- Stepno Location within Poland
- Coordinates: 53°49′20″N 16°44′48″E﻿ / ﻿53.82222°N 16.74667°E
- Country: Poland
- Voivodeship: West Pomeranian
- County: Szczecinek
- Gmina: Biały Bór

= Stepno =

Stepno is a village in the administrative district of Gmina Biały Bór, within Szczecinek County, West Pomeranian Voivodeship, in north-western Poland.

For the history of the region, see History of Pomerania.

Stepno is also part of the Russian-language place names Stepnogorsk in Kazakhstan (location of the Stepnogorsk Scientific and Technical Institute for Microbiology), Stepno-Baltay in the Irkutsk region and Stepno-Durasovo in the Samara region, as well as Russian place names Stepnoy or Stepnoye.
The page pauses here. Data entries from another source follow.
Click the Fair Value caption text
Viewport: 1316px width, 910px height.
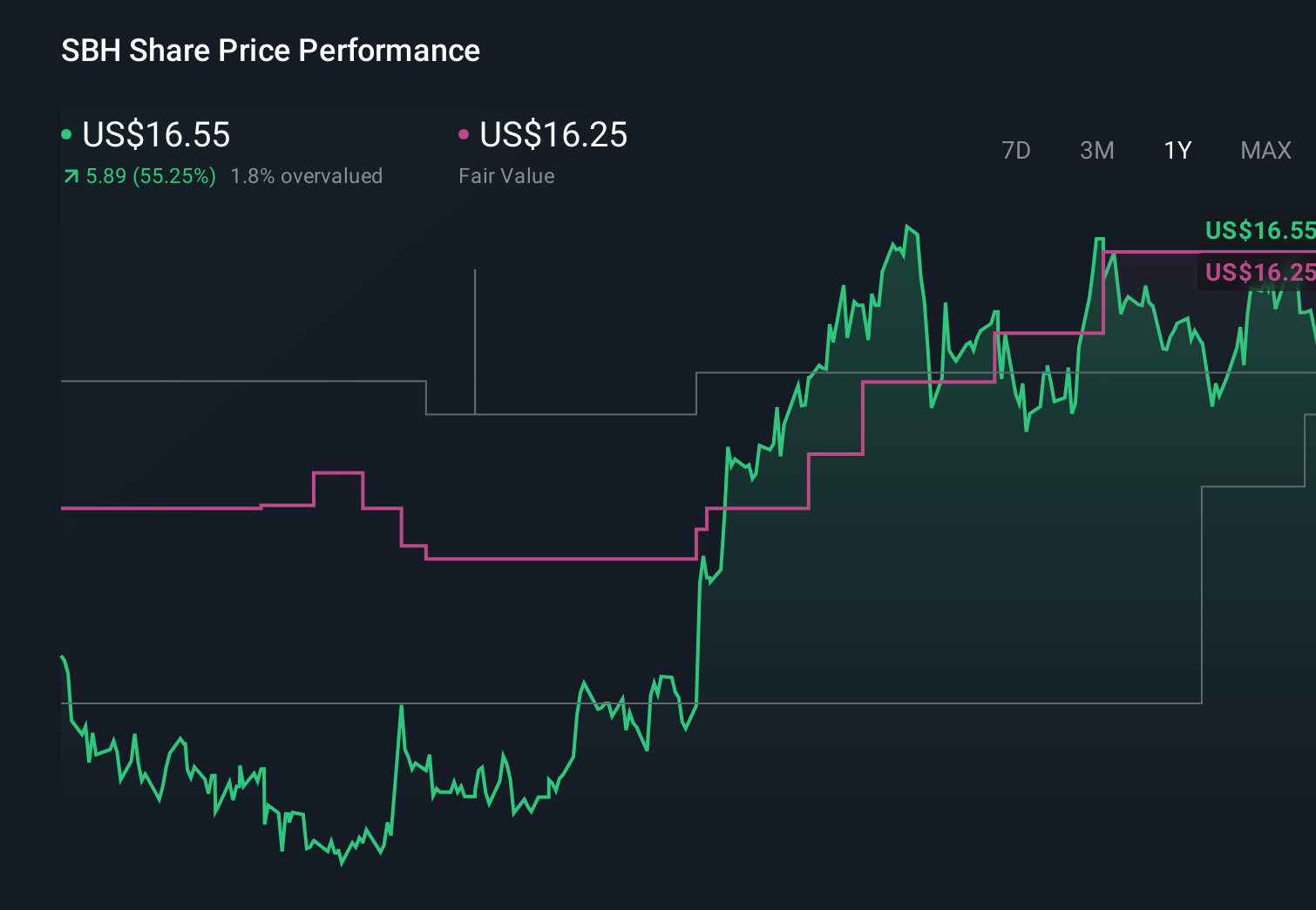click(x=506, y=175)
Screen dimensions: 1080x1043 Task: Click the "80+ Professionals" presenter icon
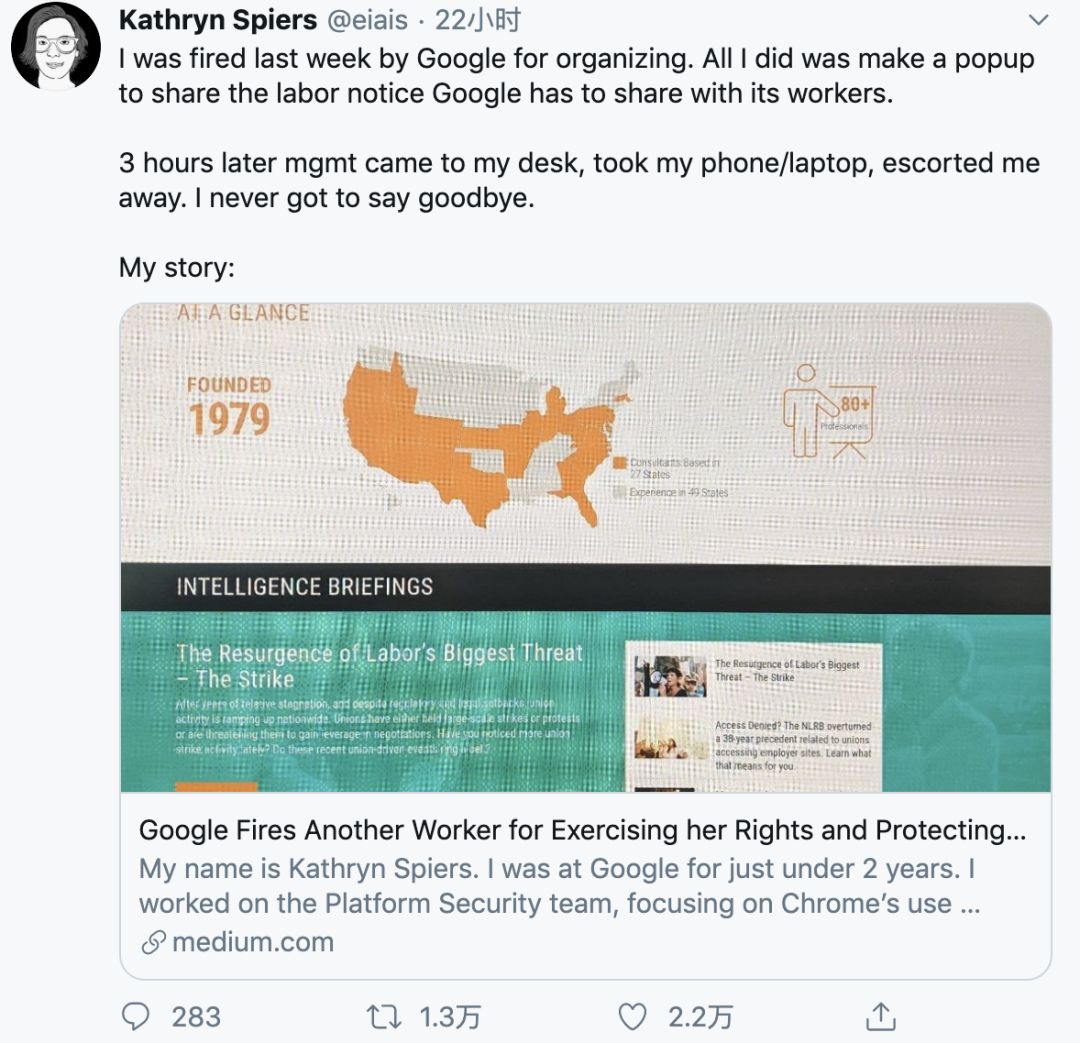(826, 414)
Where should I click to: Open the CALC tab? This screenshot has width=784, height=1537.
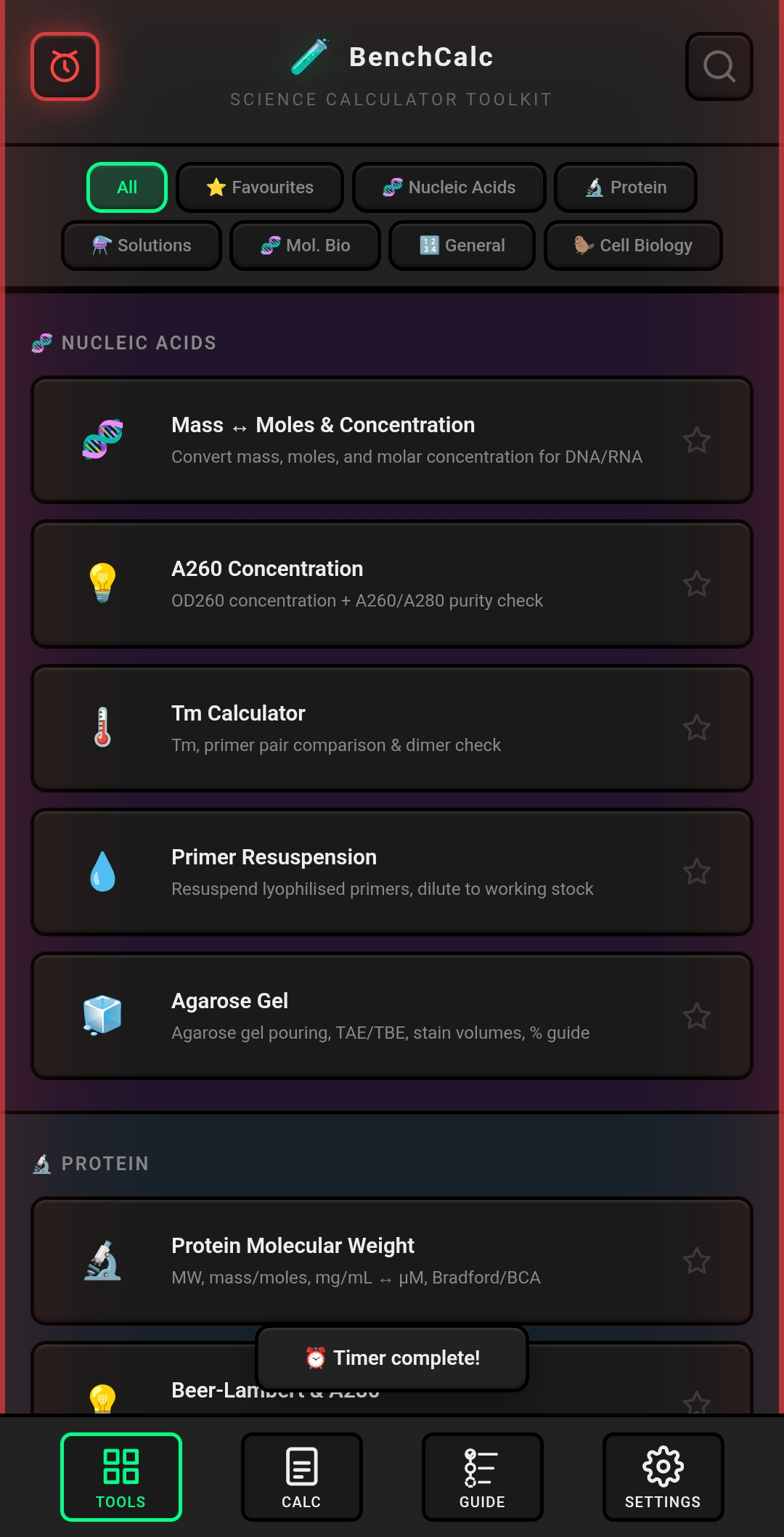(x=301, y=1476)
In the United States, Stepno begins to appear as a family name in census records in the early twentieth century, used by immigrants giving their birthplace as Russia, Austria, Czechoslovakia, Poland, Yugoslavia and (as "de Stepno" or "di Stepno") Italy.

On the Internet, the domain stepno.com was registered 6 March 2000 to serve as the home page for a United States–based journalism, media studies and Web design professor by that name.

The Web service Forbears.io estimates that "Stepno" is only the 3,185,033rd most common surname in the world, with only 38 identified.